Review of Telehealth Solutions for Outpatient Heart Failure Care in a Veterans Health Affairs Hospital in the COVID-19 Era


Summary: Read about the Veterans Health Administration's early adoption of telehealth for outpatient heart failure care.
Review of Telehealth Solutions for Outpatient Heart Failure Care in a Veterans Health Affairs Hospital in the COVID-19 Era

Authors: Reema O. Qureshi, MD; Aravind Kokkirala, MD; Wen-Chih WUu MD, MPH

Introduction: Telemedicine encompasses methods to deliver care using medical devices to collect and transmit health information and has become a key medium to deliver healthcare in the COVID-19 pandemic. The Veterans Health Administration (VA) was an early adapter of telehealth services starting in 2003.

Prior to the pandemic, the VA had already established the nation's largest telehealth system. The VA reports over 900,000 veterans used VA telehealth services in 2019 encompassing 2.29 million episodes of telehealth care. The VA hospital employs a multidisciplinary chronic care model for Outpatient Heart Failure management.

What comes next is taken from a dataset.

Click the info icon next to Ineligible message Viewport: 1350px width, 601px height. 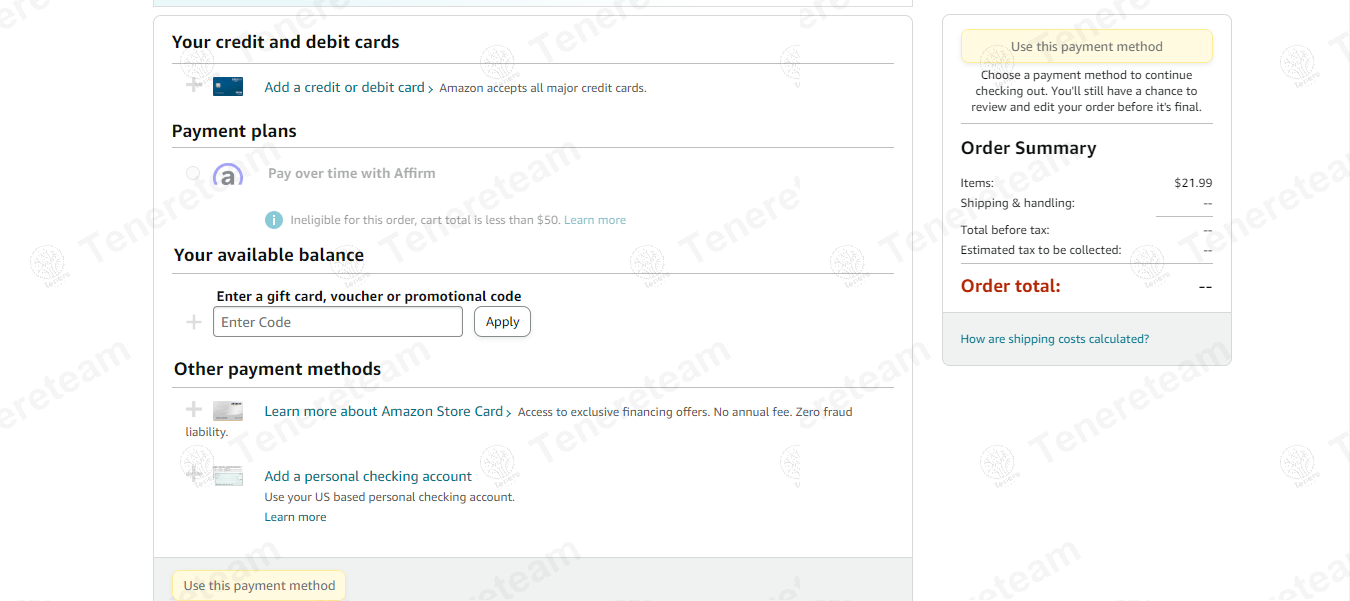pos(274,220)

Important elements of this model include:

1.) Transition of Care consultation for transition between hospital and home.

2.) IV Diuretic Clinic to provide volume assessment and aggressive diuresis as indicated.

3.) Shared Medical Visits to provide self-management education and pharmacologic treatment for heart failure by a multi-disciplinary team.

4.) Heart Failure Clinics to provide close follow-up to veterans at risk for re-hospitalization.

5.) Telemonitoring of weight and vital signs for patients at high risk of decompensation.

The VA has established several formats for administering care via telecardiology that are now being used increasingly under Centers for Disease Control (CDC) guidance to limit community exposure to SARS-CoV-2. We provide an example of telecardiology using heart failure management at a VA Hospital in New England.